• What to Bring to Class: mat, two small towels, water bottle,
a desire to exercise, stretch and your sense of humor
• What to Wear: loose
but not baggy clothing, comfortable workout wear
• What Not to Wear:
Long necklaces, belts, dangling bracelets and such as they could not only be distracting, but could be dangerous if they impede
your movements. Similarly, hair needs to be out of the face and tied back if it is long.
• One Other Note: Many people are sensitive to perfumes and strongly scented deodorants, please refrain
from wearing strong scents in the wellness center.
Practicing Yoga will help you improve muscle
tone. Some forms and styles of yoga are more vigorous than others. With focus on less movement and more precise alignment
in poses and movements you can provide your body with strength and endurance benefits. Poses and exercises on your hands and
knees or feet build upper-body strength. While standing poses, especially if you hold them for several long breaths, build
strength in hamstrings, quadriceps and abdominal muscles. When practiced correctly, nearly all poses and exercises build core
strength in deep abdominal muscles.
With increased flexibility and strength comes better posture. Most standing
and sitting poses and exercises develop core strength. That’s because you’re counting on your deep abdominals
to support and maintain each pose. With a stronger core, you’re more likely to sit and stand “tall.” Another
benefit of yoga is the increased body awareness. This heightened awareness tells you more quickly when you’re slouching
or slumping so you can adjust your posture.
Because of the deep, mindful breathing that yoga involves, lung capacity often improves. This in turn
can improve sports performance and endurance. Most forms of yoga emphasize deepening and lengthening your breath. This
stimulates the relaxation response -- the opposite of the fight-or-flight adrenaline boost of the stress response.
Less stress, more calm
Even beginners tend to feel less stressed and more relaxed after their first class. Among yoga’s anti-stress
benefits are a host of biochemical responses. For example, there is a decrease in catecholamines, the hormones produced by
the adrenal glands in response to stress. Lowering levels of hormone neurotransmitters -- dopamine, norepinephrine, and epinephrine
-- creates a feeling of calm. Some research points to a boost in the hormone oxytocin. This is the so-called “trust”
and “bonding” hormone that’s associated with feeling relaxed and connected to others. That may be why so
many romances start in the yoga studio.
Concentration and mood
Nearly every yoga student will tell you they feel happier and more contented after class. Recently, researchers
have begun exploring the effects of these forms of exercise on depression, a benefit that may result from boosting oxygen
levels to the brain. Yoga are even being studied as an adjunct therapy to relieve symptoms of obsessive-compulsive disorder.

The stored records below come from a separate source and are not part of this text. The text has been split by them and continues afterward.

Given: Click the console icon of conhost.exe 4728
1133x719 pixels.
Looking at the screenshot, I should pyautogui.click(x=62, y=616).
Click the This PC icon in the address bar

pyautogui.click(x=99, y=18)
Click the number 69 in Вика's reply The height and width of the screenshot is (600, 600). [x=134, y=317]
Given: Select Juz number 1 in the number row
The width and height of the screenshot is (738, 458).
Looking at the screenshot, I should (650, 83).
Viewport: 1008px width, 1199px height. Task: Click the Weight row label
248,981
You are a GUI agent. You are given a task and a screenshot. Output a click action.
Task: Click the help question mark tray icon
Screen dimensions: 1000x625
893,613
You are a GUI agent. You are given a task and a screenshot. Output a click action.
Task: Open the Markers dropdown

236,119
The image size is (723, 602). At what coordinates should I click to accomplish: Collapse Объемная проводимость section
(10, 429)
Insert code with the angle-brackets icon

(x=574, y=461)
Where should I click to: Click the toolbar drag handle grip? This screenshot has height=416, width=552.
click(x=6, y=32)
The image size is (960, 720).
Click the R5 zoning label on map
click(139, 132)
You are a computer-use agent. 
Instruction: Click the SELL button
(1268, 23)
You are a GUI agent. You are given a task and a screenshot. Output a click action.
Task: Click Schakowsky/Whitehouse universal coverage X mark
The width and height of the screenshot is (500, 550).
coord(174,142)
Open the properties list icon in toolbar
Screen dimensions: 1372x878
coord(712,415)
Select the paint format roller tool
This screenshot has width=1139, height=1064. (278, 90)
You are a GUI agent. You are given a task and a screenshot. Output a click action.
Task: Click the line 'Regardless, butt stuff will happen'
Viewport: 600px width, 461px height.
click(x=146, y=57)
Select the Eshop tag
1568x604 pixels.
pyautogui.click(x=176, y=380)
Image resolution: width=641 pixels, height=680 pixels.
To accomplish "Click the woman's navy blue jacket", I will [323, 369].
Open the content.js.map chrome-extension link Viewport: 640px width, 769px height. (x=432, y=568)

Perhaps one of the most studied areas of the health benefits of yoga is its effect on heart disease. Yoga has
long been known to lower blood pressure and slow the heart rate. A slower heart rate can benefit people with hypertension,
heart disease, and stroke. On a biochemical level, studies point to a possible anti-oxidant effect of yoga. And they have
been associated with decreased cholesterol and triglyceride levels as well as a boost in immune system function.
The only way to be certain of all that yoga can do for you
is to try it for yourself and see.
Benefits for Teens
During puberty and later
teen years, immense changes take place in the body’s chemistry and physiology. Imbalances of body chemistry and physiology
often show up in rebellion and mood swings. Yoga and pilates promote unification of body and mind, and with practice, it will
increase awareness and your ability to look within, think for yourself, and trust yourself. The result is that you will feel
more peaceful and self-confident during a period of rapid change and be able to engage the world with a more positive outlook.
Benefits for Adults
Yoga are fabulous forms of exercise for men and woman of all ages. Many of the poses are terrific for
the health of the female reproductive organs. A relaxing menstruation practice can focus on resting the abdominal area and
emphasizes supported seated forward bends to help alleviate backache, cramping, fatigue and excessive bleeding. In general,
men have dense, bulky and tight muscles. Stretching can go a long way toward loosening and lengthening those knotty muscles.
Benefits for Seniors
As we grow older we typically become more susceptible to ailments that are linked to aging, and, as a result,
we tend to move less. The less we move, the more susceptible we become to a variety of ailments, and so it becomes a truly
vicious cycle. Extended periods of sitting lead to muscular shortening, tightening and weakening. Lack of weight-bearing activity
contributes to osteoporosis. Lack of movement and stretching leads to joint deterioration and loss of flexibility. Yoga and
pilates are considered by many to be a tremendous tool for combating the concerns of an aging society.